Exercise aim -
For this exercise, please return exactly the line containing "Task: Open the Just Chatting cover thumbnail" and each line after it through the end of the records, with no pictures included.

Material to process -
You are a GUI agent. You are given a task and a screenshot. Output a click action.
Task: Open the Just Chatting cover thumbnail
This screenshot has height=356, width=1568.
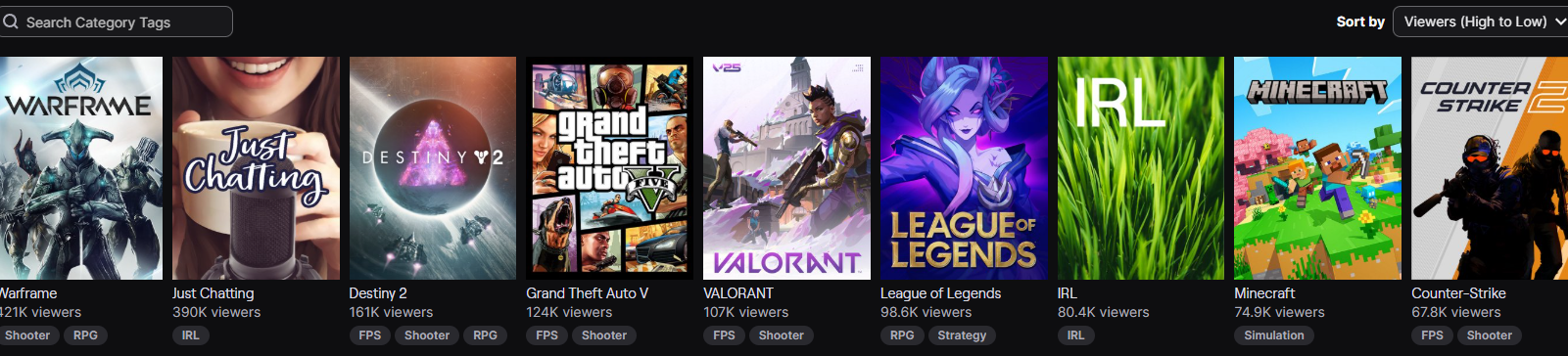(256, 168)
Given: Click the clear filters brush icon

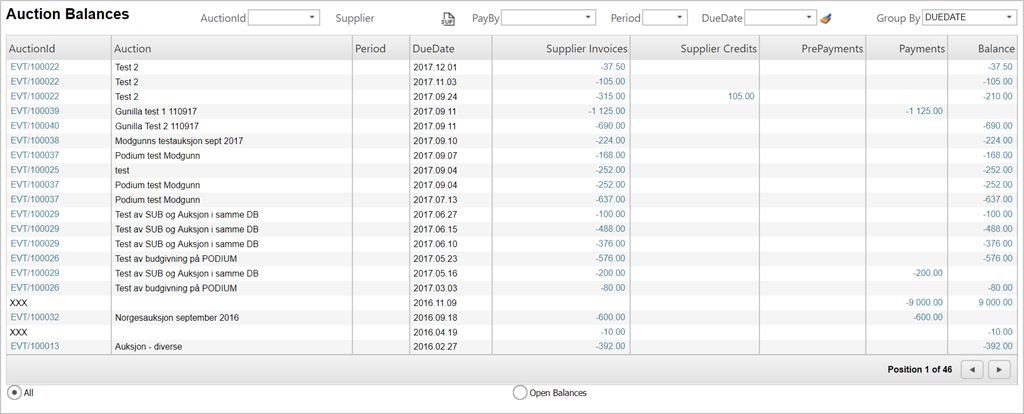Looking at the screenshot, I should click(825, 18).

Solution -
Task: Open the Just Chatting cover thumbnail
This screenshot has height=356, width=1568.
(256, 168)
Given: Click the clear filters brush icon

Looking at the screenshot, I should click(825, 18).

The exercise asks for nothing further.